6 Model that’s changed inside as fast as possible
An insertion (‘inside’) of (THAT’S)* IN POSE for ‘model’.

7 Drama in gym – gentry involved
A charade of PE for ‘gym’ and (GENTRY)* with ‘involved’ as the anagrind.

9 Opposite number’s bar role
A charade of COUNTER and PART.

10 Film a number entertaining Irish press
An insertion of IR and FORCE in A and ONE gives you the 1997 film starring Harrison Ford.

13 Novelist in infamous bar in the north-east
Everyman’s asking you to insert EVIL and SHUT in NE to give us the British-Australian novelist.

14 Hospital in the Alps, newly-built with a fitness centre
An insertion of H in (THE ALPS)* plus A, with ‘newly-built’ as the anagrind.  Another pleasing surface.

15 Evaluating a small saw
A charade of A, S and SAYING.  It’s ‘saw’ in its ‘adage’ or ‘saying’ sense.

17 Behind adult not inclined to leniency
A charade of A and STERN gives you the nautical term.

20 Crazy discarding spades? Senseless

21 Solid fuel all right in church
An insertion of OK for ‘all right’ in CE for ‘church’.

Many thanks to Everyman.

7 Responses to “Everyman 3427/10 June 2012”

  1. Bamberger says:

    Re 3a “blessed” seems to be a favourite of Everyman as an anagram indicator.
    11a I don’t see why name =word-I’d be grateful for elaboration.
    25a I guessed this and had s=small and number=even but didn’t think number =even was very good. When does a number stop being small?

    Failed on 13d -I think that is hard.

    Much better than the previous two weeks.

  2. Davy says:

    Thanks Pierre,

    Well, once again I’ve been caught out by WAGONS LITS. I agree it’s not an inspired clue but if you don’t
    know the term or can’t remember it, then it becomes difficult to solve especially with most of the consonants
    missing ie _A_O_S _I_S. I came up with ‘famous airs’ but that would only fit the first part of the clue. I
    suppose the answer is obvious to seasoned travellers and as the song goes ‘I won’t get fooled again’. Although
    I said that about number=anaesthetic but it still occasionally gets me.
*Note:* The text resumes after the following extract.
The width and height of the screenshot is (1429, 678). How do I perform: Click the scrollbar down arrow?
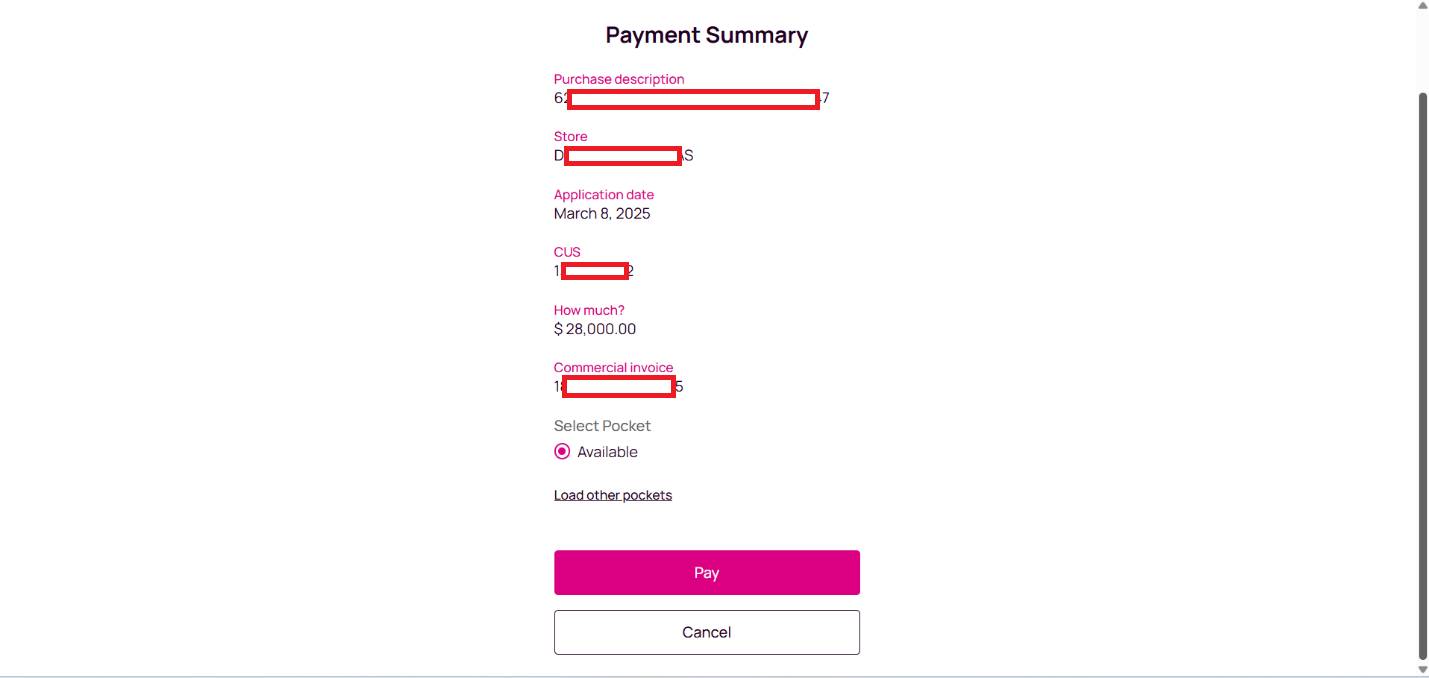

    I particularly liked SLIP-UP, COUNTERPART, NEVIL SHUTE and ASTERN. Thanks Everyman.

  3. Pierre says:

    Morning Bamberger. I didn’t give ‘name’ and ‘word’ a second thought when I solved 11ac, but the first definition for NAME in my SOED is ‘A word or combination of words constituting the individual designation by which a person, animal, place or thing is known’.

    I agree that NEVIL SHUTE is tricky to get if you haven’t heard of the author. He died in 1960, so he’s not exactly contemporary, but his novels were popular. The way I got it was to deduce that N and E would be the first and last letters, then with a couple of crossers, I could see it because I was aware of him, although I’ve never read any of his works.

  4. Robi says:

    Thanks Everyman and Pierre.

    Nice anagram for HORATION NELSON. I thought WAGONS-LITS was sufficiently well-known not to cause too much of a problem. I had to think twice for the TISSUE=series in 10a.

    I particularly liked HEALTH SPA.

  5. Donna says:

    Thank you, Everyman and Pierre. This puzzle gave me more of a tussle than the previous few, but I finally finished it except for “WAGONS-LITS.” All week I kept on looking at it and thinking that something would finally click, but it never did! Well, I’ve learned a new word! I did get 10 Across based on “under discussion,” but I thought it was a double definition with “a series” meaning a British TV series which I’d just never heard of by the name of “At Issue.” I wasn’t at all familiar with the meaning of “tissue” as “series.” Something else new! Wishing you all a great week ahead!

  6. Pierre says:

    Thank you, Donna, for your comment. If this is the first time you’ve commented on the Everyman blog, then welcome! Seems like WAGONS-LITS was a bit of a stretch for some people.

  7. Paul B says:

    Sorry to be pedantic … okay, so no I’m not, but it’s WE who (geddit) ‘won’t get fooled again’. That’s the title: the lyric, however, is ‘we don’t get fooled again’ throughout the song.

    I had a bit of trouble with the WAGONS-LITS too, but thought there were some lovely clues in this puzzle.